L’estenuante burocrazia, il groviglio giudiziario nato dal malaffare ma anche dalla difficoltà nel rispettare le normative, le conseguenti paure e gli inevitabili ritardi. Ecco che da noi il processo autorizzativo segnava, prima dei primi provvidenziali provvedimenti messi in campo dal Governo in carica, una durata media di sette anni. La metà dei processi si perdono così per strada: esausti, poi morti tra timbri e scartoffie. D’ora in poi si dovrà penare al massimo due anni, come impone la nuova direttiva rinnovabili e come vuole garantire il nuovo decreto semplificazioni che mette in campo alcune misure di buon senso che sicuramente sarebbero dovute arrivare prima, come l’interlocutore unico, la centralizzazione degli esami delle sovrintendenze, il ponte normativo per il completamento della riforma del codice degli appalti.

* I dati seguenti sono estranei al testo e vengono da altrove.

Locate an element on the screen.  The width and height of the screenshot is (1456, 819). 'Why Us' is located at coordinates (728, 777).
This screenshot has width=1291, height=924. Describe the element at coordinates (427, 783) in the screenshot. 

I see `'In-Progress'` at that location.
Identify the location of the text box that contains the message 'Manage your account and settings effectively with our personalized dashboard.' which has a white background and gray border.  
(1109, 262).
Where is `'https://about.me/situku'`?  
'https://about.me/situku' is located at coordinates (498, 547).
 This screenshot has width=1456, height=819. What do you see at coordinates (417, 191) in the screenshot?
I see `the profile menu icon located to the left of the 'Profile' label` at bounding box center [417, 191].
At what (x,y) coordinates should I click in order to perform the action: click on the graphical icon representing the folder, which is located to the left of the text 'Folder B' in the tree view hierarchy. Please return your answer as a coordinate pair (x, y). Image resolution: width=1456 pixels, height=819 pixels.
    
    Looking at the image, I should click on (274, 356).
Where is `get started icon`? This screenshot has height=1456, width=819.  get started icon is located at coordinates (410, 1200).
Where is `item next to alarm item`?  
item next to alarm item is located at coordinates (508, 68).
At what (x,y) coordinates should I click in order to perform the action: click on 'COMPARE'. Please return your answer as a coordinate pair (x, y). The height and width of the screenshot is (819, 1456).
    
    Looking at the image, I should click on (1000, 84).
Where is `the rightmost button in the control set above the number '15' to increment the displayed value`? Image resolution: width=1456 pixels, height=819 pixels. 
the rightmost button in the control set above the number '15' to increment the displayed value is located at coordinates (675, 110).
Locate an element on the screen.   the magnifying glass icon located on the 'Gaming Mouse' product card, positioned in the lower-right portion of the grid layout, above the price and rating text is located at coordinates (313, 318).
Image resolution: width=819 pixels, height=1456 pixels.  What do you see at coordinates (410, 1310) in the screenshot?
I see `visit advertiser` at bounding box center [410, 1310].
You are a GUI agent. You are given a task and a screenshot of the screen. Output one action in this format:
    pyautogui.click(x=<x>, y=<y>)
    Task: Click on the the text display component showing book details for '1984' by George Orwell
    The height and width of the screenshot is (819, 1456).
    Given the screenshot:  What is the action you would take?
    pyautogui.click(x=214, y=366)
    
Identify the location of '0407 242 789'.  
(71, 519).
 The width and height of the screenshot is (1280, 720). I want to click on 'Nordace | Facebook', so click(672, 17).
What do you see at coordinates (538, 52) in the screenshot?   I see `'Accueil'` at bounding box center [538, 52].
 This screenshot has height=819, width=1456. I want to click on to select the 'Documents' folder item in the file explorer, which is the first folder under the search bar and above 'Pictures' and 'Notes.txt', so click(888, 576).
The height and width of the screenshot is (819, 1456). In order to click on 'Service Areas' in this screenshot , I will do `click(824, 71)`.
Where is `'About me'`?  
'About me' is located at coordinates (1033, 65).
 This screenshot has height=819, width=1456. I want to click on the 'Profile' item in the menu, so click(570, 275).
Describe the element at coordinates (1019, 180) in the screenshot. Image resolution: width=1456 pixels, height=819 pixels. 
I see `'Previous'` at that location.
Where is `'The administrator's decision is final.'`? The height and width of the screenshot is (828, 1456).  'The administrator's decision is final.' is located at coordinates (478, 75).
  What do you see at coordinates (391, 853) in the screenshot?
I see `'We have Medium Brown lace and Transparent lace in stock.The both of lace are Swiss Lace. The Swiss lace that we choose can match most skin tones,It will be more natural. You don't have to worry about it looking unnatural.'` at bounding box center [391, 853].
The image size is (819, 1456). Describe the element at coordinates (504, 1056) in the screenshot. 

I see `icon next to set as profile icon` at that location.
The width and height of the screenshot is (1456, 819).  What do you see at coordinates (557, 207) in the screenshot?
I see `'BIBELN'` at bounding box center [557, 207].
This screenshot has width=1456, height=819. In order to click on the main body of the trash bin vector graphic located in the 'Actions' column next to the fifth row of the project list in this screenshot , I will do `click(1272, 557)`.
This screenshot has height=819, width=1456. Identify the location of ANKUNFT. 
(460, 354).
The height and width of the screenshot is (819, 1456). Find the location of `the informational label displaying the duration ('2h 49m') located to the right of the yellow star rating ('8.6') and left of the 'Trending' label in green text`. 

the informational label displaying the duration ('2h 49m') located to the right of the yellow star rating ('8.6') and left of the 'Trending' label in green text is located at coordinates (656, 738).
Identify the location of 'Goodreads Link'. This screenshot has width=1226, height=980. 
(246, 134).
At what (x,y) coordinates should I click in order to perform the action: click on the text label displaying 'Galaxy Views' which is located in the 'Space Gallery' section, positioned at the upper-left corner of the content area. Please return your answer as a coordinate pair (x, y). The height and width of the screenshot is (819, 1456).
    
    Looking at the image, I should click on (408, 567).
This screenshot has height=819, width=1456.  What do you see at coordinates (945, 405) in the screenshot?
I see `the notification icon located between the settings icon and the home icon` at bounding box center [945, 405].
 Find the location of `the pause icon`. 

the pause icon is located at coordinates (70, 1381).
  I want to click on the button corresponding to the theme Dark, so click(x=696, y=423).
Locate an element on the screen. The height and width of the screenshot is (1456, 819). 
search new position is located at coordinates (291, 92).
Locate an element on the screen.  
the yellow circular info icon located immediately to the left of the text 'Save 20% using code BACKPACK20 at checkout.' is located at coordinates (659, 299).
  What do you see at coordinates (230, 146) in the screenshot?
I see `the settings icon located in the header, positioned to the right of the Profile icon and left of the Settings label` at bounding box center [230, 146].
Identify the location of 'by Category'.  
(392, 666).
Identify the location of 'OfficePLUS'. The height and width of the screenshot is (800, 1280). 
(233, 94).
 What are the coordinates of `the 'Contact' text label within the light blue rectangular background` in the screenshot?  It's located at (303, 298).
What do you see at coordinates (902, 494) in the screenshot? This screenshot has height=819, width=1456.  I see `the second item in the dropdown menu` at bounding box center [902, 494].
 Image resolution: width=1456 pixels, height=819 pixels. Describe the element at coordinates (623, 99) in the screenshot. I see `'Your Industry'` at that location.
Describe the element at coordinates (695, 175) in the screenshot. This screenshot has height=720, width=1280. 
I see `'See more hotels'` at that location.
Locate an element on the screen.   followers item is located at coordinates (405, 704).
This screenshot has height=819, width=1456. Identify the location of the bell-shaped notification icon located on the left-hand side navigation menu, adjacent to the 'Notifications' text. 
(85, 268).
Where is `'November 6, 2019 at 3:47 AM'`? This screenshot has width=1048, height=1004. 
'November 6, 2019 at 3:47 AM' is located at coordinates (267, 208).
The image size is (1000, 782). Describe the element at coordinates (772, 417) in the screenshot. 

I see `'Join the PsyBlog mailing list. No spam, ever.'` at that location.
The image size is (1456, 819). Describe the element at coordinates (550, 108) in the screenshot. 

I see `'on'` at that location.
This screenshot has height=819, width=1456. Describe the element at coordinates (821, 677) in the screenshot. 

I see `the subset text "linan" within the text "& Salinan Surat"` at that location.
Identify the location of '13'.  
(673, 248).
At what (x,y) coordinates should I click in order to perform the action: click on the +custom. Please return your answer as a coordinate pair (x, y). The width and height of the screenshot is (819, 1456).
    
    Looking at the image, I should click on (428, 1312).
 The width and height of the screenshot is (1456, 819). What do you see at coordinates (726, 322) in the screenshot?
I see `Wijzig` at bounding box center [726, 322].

Tutto ciò non basta e non basterà, se non riusciamo a focalizzare sia la priorità degli obiettivi da fissare lungo la strada sia le correzioni da fare a quel che è stato già fatto (o non fatto). Dai moniti dei migliori esperti sono giunte utilissime indicazioni . Altre se ne aggiungono. Sull’eolico ad esempio. Vero è che il nostro paese non offre grandissime opportunità all’eolico su terra, che per i paesi nordeuropei rappresenta una ricca miniera energetica. Ma siamo messi bene, anzi molto bene, per l’eolico offshore, che fin qui ha goduto poche attenzioni. Il Governo se ne è accorto adesso. Tant’è che il ministero della transizione ecologica ha aperto formalmente la corsa alla tecnologia dell’eolico galleggiante avviando una mappatura dei soggetti disponibili a realizzare i progetti.

Arriverà prestissimo (nelle intenzioni del Governo) un processo di valutazione e decisione per accedere ai finanziamenti sia nazionali che dell’Unione Europea. Tutto ciò con i doverosi scongiuri: c’è infatti da scommettere sulla nascita (rapidissima, in questo caso) degli immancabili “comitati per la tutela di chi sa che cosa” che avranno molto da ridire sui progetti di piazzare i generatori in mezzo al mare. La strategia della presumibile opposizione sarà sicuramente la stessa di quella applicato per un’altra nefandezza italiana: l’opposizione preconcetta ai termovalorizzatori. Preconcetta ed efficacissima, evidentemente. Tant’è che negli ultimi piani strategici governativi di termovalorizzatori se ne parla poco o nulla, nonostante in tutta Europa sia la soluzione per ottenere i classici due piccioni con una fava: la corretta ed efficace gestione dei rifiuti (in sinergia naturalmente con la raccolta differenziata con una strategia complessiva di economia circolare) e la produzione praticamente gratuita di una quota significativa di energia elettrica.

Le tecnologie sono mature, le garanzie ambientali sono assicurate. Basterebbe dare un’occhiata a quello che combinano i danesi con l’impianto modello di CopenHill nel bel mezzo di Copenhagen, dove nulla sbuffa e nulla odora mentre sul grande tetto dell’impianto è adagiata una pista sintetica da sci realizzata da chi? Da noi italiani. Per la precisione dalla Neveplast, azienda di Albano Sant’Alessandro alle porte di Bergamo. Da noi no? Un vero peccato.